» **Your goal**
Copy out the records that appear below, exactly as each one reads.

[Saved entries]

######

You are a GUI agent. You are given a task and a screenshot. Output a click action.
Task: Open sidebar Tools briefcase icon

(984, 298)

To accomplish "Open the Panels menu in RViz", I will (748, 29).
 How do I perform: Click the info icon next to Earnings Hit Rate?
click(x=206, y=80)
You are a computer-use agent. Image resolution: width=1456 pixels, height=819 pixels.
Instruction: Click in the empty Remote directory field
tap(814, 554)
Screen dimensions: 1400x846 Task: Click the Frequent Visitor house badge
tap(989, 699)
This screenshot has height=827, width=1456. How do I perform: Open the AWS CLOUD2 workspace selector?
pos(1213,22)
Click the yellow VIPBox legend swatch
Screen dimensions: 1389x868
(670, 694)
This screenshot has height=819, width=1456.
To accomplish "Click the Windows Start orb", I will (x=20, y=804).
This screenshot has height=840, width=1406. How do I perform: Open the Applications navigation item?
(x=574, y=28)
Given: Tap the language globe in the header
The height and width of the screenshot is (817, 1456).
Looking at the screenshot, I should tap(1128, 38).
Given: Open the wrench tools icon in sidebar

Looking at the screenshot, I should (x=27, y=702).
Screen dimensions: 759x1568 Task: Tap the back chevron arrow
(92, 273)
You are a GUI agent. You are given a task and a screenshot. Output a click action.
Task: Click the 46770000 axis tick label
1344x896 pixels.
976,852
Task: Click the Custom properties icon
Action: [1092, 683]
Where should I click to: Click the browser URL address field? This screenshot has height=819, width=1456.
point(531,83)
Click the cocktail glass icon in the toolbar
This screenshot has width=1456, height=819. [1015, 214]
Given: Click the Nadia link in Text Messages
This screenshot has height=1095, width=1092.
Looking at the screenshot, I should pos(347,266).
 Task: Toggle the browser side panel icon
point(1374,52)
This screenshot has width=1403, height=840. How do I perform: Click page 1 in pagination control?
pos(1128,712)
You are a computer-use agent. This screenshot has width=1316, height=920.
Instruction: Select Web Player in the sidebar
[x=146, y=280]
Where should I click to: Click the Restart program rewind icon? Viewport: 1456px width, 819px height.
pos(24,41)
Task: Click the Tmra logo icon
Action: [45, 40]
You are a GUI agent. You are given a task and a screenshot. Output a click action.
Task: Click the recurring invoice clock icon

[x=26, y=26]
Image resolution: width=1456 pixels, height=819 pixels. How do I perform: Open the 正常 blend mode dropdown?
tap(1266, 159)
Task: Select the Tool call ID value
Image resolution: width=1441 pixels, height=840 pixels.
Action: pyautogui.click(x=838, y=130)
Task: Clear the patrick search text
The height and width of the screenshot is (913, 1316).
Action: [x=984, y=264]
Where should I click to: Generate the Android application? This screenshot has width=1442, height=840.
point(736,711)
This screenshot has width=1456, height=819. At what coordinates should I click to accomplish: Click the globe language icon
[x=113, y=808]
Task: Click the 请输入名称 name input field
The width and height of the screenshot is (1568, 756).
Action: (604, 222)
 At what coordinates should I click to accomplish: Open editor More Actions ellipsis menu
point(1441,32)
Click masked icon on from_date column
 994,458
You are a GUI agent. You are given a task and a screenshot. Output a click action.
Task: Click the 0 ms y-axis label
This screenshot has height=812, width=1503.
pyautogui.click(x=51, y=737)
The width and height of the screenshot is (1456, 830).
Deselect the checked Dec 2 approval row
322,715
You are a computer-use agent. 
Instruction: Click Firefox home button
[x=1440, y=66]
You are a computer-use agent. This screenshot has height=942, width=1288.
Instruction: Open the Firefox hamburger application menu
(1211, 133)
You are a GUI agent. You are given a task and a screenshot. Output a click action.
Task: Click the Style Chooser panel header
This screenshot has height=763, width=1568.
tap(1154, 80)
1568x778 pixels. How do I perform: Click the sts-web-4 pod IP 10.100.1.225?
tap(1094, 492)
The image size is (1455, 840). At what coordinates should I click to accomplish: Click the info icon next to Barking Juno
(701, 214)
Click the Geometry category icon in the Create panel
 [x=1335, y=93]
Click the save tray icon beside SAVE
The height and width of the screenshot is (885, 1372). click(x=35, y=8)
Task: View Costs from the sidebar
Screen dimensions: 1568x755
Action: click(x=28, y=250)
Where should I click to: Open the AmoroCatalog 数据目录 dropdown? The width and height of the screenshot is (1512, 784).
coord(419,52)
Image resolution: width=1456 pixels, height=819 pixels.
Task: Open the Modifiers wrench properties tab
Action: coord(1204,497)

######

» **Task response**
You are a GUI agent. You are given a task and a screenshot. Output a click action.
Task: Open sidebar Tools briefcase icon

(984, 298)

To accomplish "Open the Panels menu in RViz", I will (748, 29).
 How do I perform: Click the info icon next to Earnings Hit Rate?
click(x=206, y=80)
You are a computer-use agent. Image resolution: width=1456 pixels, height=819 pixels.
Instruction: Click in the empty Remote directory field
tap(814, 554)
Screen dimensions: 1400x846 Task: Click the Frequent Visitor house badge
tap(989, 699)
This screenshot has height=827, width=1456. How do I perform: Open the AWS CLOUD2 workspace selector?
pos(1213,22)
Click the yellow VIPBox legend swatch
Screen dimensions: 1389x868
(670, 694)
This screenshot has height=819, width=1456.
To accomplish "Click the Windows Start orb", I will (x=20, y=804).
This screenshot has height=840, width=1406. How do I perform: Open the Applications navigation item?
(x=574, y=28)
Given: Tap the language globe in the header
The height and width of the screenshot is (817, 1456).
Looking at the screenshot, I should tap(1128, 38).
Given: Open the wrench tools icon in sidebar

Looking at the screenshot, I should (x=27, y=702).
Screen dimensions: 759x1568 Task: Tap the back chevron arrow
(92, 273)
You are a GUI agent. You are given a task and a screenshot. Output a click action.
Task: Click the 46770000 axis tick label
1344x896 pixels.
976,852
Task: Click the Custom properties icon
Action: [1092, 683]
Where should I click to: Click the browser URL address field? This screenshot has height=819, width=1456.
point(531,83)
Click the cocktail glass icon in the toolbar
This screenshot has width=1456, height=819. [1015, 214]
Given: Click the Nadia link in Text Messages
This screenshot has height=1095, width=1092.
Looking at the screenshot, I should pos(347,266).
 Task: Toggle the browser side panel icon
point(1374,52)
This screenshot has width=1403, height=840. How do I perform: Click page 1 in pagination control?
pos(1128,712)
You are a computer-use agent. This screenshot has width=1316, height=920.
Instruction: Select Web Player in the sidebar
[x=146, y=280]
Where should I click to: Click the Restart program rewind icon? Viewport: 1456px width, 819px height.
pos(24,41)
Task: Click the Tmra logo icon
Action: [45, 40]
You are a GUI agent. You are given a task and a screenshot. Output a click action.
Task: Click the recurring invoice clock icon

[x=26, y=26]
Image resolution: width=1456 pixels, height=819 pixels. How do I perform: Open the 正常 blend mode dropdown?
tap(1266, 159)
Task: Select the Tool call ID value
Image resolution: width=1441 pixels, height=840 pixels.
Action: pyautogui.click(x=838, y=130)
Task: Clear the patrick search text
The height and width of the screenshot is (913, 1316).
Action: [x=984, y=264]
Where should I click to: Generate the Android application? This screenshot has width=1442, height=840.
point(736,711)
This screenshot has width=1456, height=819. At what coordinates should I click to accomplish: Click the globe language icon
[x=113, y=808]
Task: Click the 请输入名称 name input field
The width and height of the screenshot is (1568, 756).
Action: (604, 222)
 At what coordinates should I click to accomplish: Open editor More Actions ellipsis menu
point(1441,32)
Click masked icon on from_date column
 994,458
You are a GUI agent. You are given a task and a screenshot. Output a click action.
Task: Click the 0 ms y-axis label
This screenshot has height=812, width=1503.
pyautogui.click(x=51, y=737)
The width and height of the screenshot is (1456, 830).
Deselect the checked Dec 2 approval row
322,715
You are a computer-use agent. 
Instruction: Click Firefox home button
[x=1440, y=66]
You are a computer-use agent. This screenshot has height=942, width=1288.
Instruction: Open the Firefox hamburger application menu
(1211, 133)
You are a GUI agent. You are given a task and a screenshot. Output a click action.
Task: Click the Style Chooser panel header
This screenshot has height=763, width=1568.
tap(1154, 80)
1568x778 pixels. How do I perform: Click the sts-web-4 pod IP 10.100.1.225?
tap(1094, 492)
The image size is (1455, 840). At what coordinates should I click to accomplish: Click the info icon next to Barking Juno
(701, 214)
Click the Geometry category icon in the Create panel
 [x=1335, y=93]
Click the save tray icon beside SAVE
The height and width of the screenshot is (885, 1372). click(x=35, y=8)
Task: View Costs from the sidebar
Screen dimensions: 1568x755
Action: click(x=28, y=250)
Where should I click to: Open the AmoroCatalog 数据目录 dropdown? The width and height of the screenshot is (1512, 784).
coord(419,52)
Image resolution: width=1456 pixels, height=819 pixels.
Task: Open the Modifiers wrench properties tab
Action: coord(1204,497)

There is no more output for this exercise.